Entrepreneurs hope that they can at least create a personal fulcrum where the center can hold.  They hope to create their own sea of tranquility, clarity and personal satisfaction–inured to societal dysfunction.

Yet there are evil portents out there concerning this dream (the entrepreneurial idyl.)  Note the recent survey by the Traveler’s Institute that reveals entrepreneurs are reluctant to start new businesses because they can’t rightly judge the costs of massive new regulation, tax increases, The Affordable Care Act, Dodd-Frank, and unfriendly governmental rhetoric.  (You didn’t build that!)  Carl Schramm, formerly of the Kaufman Foundation, reports a troubling economic trend:  a decline in the formation of new businesses.  Schramm notes that approximately 700,000 firms came into existence each year in the 2000s, but only 500,000 so far this decade.  (December 16, 2012, 4 Percent)

carl_schramm_5x7The importance of entrepreneurs to the health of the economy is not disputed.  The educational community’s response to this is basically, “No problem.  We will simply train up lots of new entrepreneurs by teaching a specialized skill competency around our traditional business school curriculum.”  But, as Schramm says, “…such entrepreneurship programs may be something like sleeve buttons on a man’s suit—they are there but serve no real purpose.”
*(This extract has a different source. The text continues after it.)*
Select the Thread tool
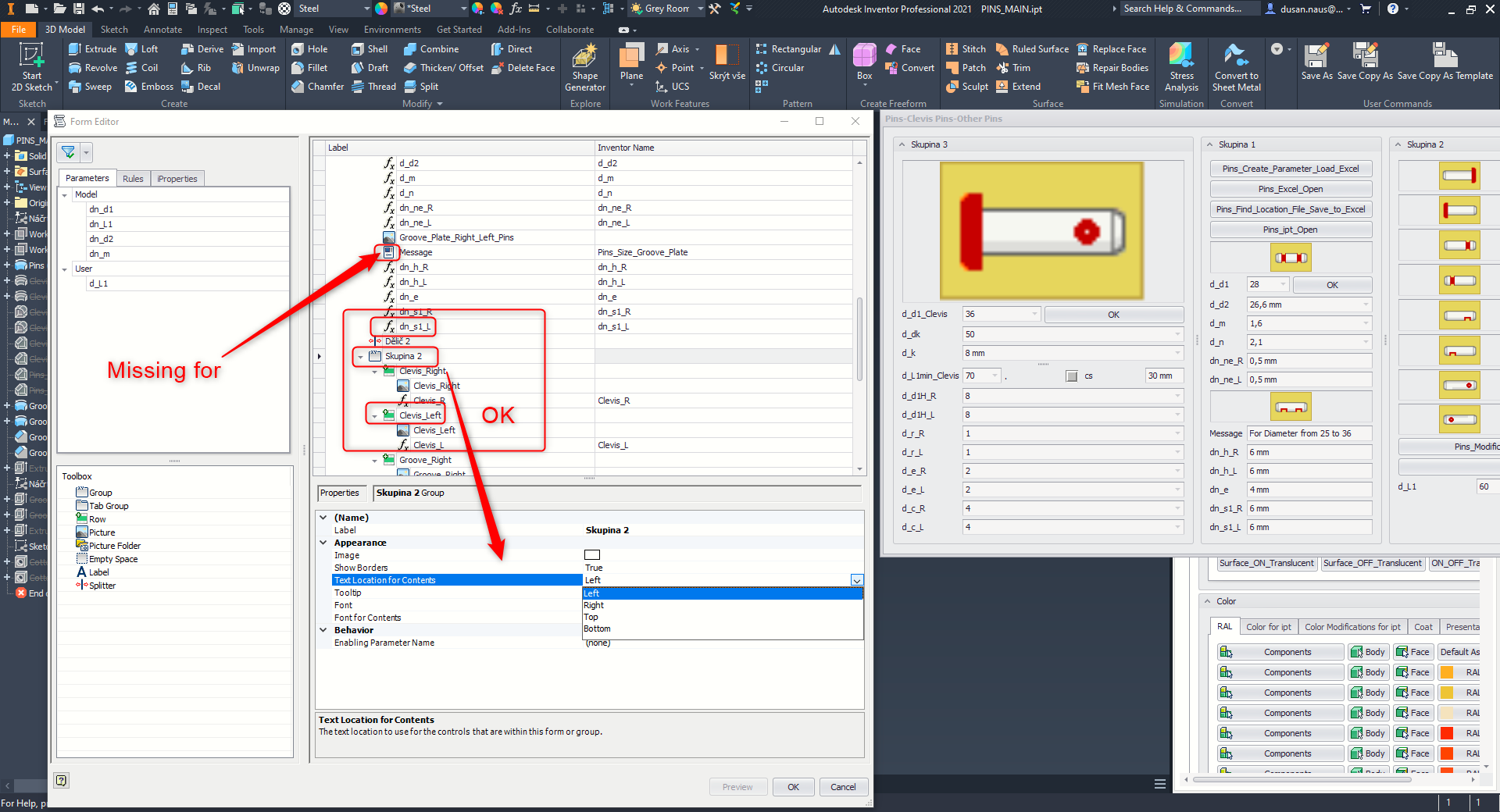This screenshot has width=1500, height=812. click(x=374, y=86)
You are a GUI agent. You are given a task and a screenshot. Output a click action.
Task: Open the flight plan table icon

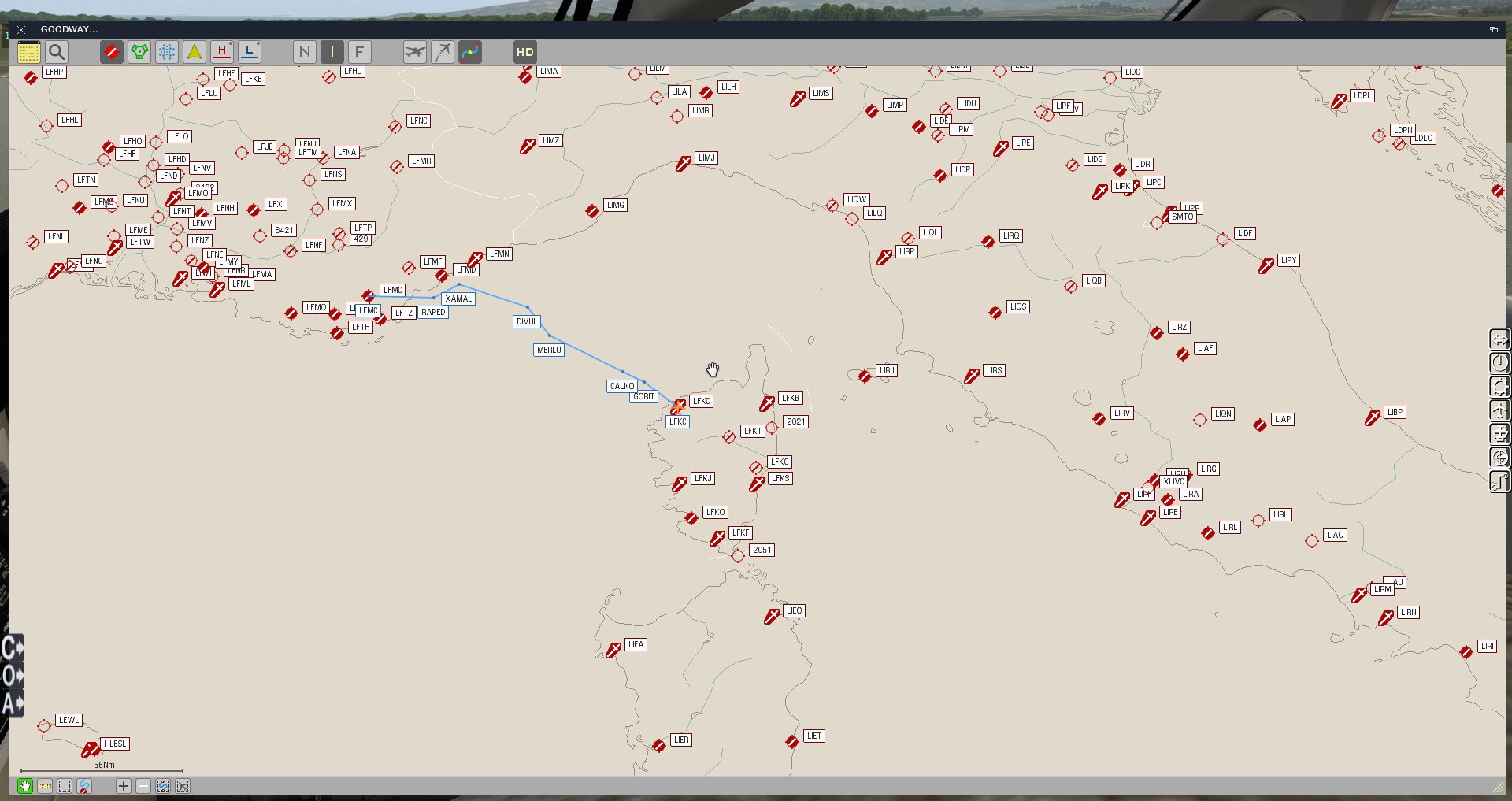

Entrepreneurship is a most elusive concept.  I personally believe entrepreneurs simply are either hard-wired for passion, individualism, and an unshakable thirst for freedom, or evolve into those things as part of a fully lived life.  I always find it remarkable that there is a proliferating business in teaching up hundreds of thousands of insta-presto parvenu entrepreneurs.  It’s a bunch of snake oil hooey to my mind.  (There are  over 6,000 professors of entrepreneurship today who are putting out putative entrepreneurs, while every year new company formation steadily declines.)  It is a case of academia’s taking advantage of the deep longing for autonomy and personal meaning among students, who don’t realize that entrepreneurship is not an academic skill-set, but a spiritual frontier for the intrepid.

So beginning a new capitalist enterprise is as close as we are offered to pioneering on the old frontier.  As an old Eagles song once noted, “There is no more new frontier, we have got to make it.”